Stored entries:

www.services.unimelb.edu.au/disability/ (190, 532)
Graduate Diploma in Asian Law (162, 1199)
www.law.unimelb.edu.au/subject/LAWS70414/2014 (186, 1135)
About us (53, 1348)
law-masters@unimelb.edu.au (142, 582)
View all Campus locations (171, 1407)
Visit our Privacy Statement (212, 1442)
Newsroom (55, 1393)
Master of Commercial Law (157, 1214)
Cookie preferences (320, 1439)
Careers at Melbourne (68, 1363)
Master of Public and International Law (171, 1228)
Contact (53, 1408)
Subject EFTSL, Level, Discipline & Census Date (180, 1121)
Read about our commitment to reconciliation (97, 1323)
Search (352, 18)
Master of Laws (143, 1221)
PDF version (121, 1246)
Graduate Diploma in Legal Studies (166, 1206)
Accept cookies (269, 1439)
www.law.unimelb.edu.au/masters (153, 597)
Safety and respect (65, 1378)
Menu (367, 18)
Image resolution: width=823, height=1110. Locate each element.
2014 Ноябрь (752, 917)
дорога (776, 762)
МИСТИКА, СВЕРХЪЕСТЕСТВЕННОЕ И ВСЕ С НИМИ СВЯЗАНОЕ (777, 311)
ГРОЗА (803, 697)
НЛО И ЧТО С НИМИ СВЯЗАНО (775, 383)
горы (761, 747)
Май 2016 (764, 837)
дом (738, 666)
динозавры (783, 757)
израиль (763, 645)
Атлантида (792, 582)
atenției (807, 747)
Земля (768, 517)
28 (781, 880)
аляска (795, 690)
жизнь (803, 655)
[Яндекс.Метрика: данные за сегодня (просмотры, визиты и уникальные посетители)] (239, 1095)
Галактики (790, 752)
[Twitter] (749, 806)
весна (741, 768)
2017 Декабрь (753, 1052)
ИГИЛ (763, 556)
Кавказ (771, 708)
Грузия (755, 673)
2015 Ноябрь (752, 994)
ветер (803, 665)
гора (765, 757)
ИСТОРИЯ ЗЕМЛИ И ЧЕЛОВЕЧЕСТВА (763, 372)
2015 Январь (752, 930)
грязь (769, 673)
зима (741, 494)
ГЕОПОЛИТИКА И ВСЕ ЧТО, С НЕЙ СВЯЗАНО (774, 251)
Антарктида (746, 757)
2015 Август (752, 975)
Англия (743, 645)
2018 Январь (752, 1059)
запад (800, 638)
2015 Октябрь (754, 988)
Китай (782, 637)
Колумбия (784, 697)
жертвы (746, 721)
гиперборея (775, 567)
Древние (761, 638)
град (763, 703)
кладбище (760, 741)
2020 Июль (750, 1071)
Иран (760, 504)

-- The request --
Output each line of the records above as a JSON list of strings, one string per line, and leave out any blank lines.

-- Result for this task --
[
  "www.services.unimelb.edu.au/disability/ (190, 532)",
  "Graduate Diploma in Asian Law (162, 1199)",
  "www.law.unimelb.edu.au/subject/LAWS70414/2014 (186, 1135)",
  "About us (53, 1348)",
  "law-masters@unimelb.edu.au (142, 582)",
  "View all Campus locations (171, 1407)",
  "Visit our Privacy Statement (212, 1442)",
  "Newsroom (55, 1393)",
  "Master of Commercial Law (157, 1214)",
  "Cookie preferences (320, 1439)",
  "Careers at Melbourne (68, 1363)",
  "Master of Public and International Law (171, 1228)",
  "Contact (53, 1408)",
  "Subject EFTSL, Level, Discipline & Census Date (180, 1121)",
  "Read about our commitment to reconciliation (97, 1323)",
  "Search (352, 18)",
  "Master of Laws (143, 1221)",
  "PDF version (121, 1246)",
  "Graduate Diploma in Legal Studies (166, 1206)",
  "Accept cookies (269, 1439)",
  "www.law.unimelb.edu.au/masters (153, 597)",
  "Safety and respect (65, 1378)",
  "Menu (367, 18)",
  "Image resolution: width=823, height=1110. Locate each element.",
  "2014 Ноябрь (752, 917)",
  "дорога (776, 762)",
  "МИСТИКА, СВЕРХЪЕСТЕСТВЕННОЕ И ВСЕ С НИМИ СВЯЗАНОЕ (777, 311)",
  "ГРОЗА (803, 697)",
  "НЛО И ЧТО С НИМИ СВЯЗАНО (775, 383)",
  "горы (761, 747)",
  "Май 2016 (764, 837)",
  "дом (738, 666)",
  "динозавры (783, 757)",
  "израиль (763, 645)",
  "Атлантида (792, 582)",
  "atenției (807, 747)",
  "Земля (768, 517)",
  "28 (781, 880)",
  "аляска (795, 690)",
  "жизнь (803, 655)",
  "[Яндекс.Метрика: данные за сегодня (просмотры, визиты и уникальные посетители)] (239, 1095)",
  "Галактики (790, 752)",
  "[Twitter] (749, 806)",
  "весна (741, 768)",
  "2017 Декабрь (753, 1052)",
  "ИГИЛ (763, 556)",
  "Кавказ (771, 708)",
  "Грузия (755, 673)",
  "2015 Ноябрь (752, 994)",
  "ветер (803, 665)",
  "гора (765, 757)",
  "ИСТОРИЯ ЗЕМЛИ И ЧЕЛОВЕЧЕСТВА (763, 372)",
  "2015 Январь (752, 930)",
  "грязь (769, 673)",
  "зима (741, 494)",
  "ГЕОПОЛИТИКА И ВСЕ ЧТО, С НЕЙ СВЯЗАНО (774, 251)",
  "Антарктида (746, 757)",
  "2015 Август (752, 975)",
  "Англия (743, 645)",
  "2018 Январь (752, 1059)",
  "запад (800, 638)",
  "2015 Октябрь (754, 988)",
  "Китай (782, 637)",
  "Колумбия (784, 697)",
  "жертвы (746, 721)",
  "гиперборея (775, 567)",
  "Древние (761, 638)",
  "град (763, 703)",
  "кладбище (760, 741)",
  "2020 Июль (750, 1071)",
  "Иран (760, 504)"
]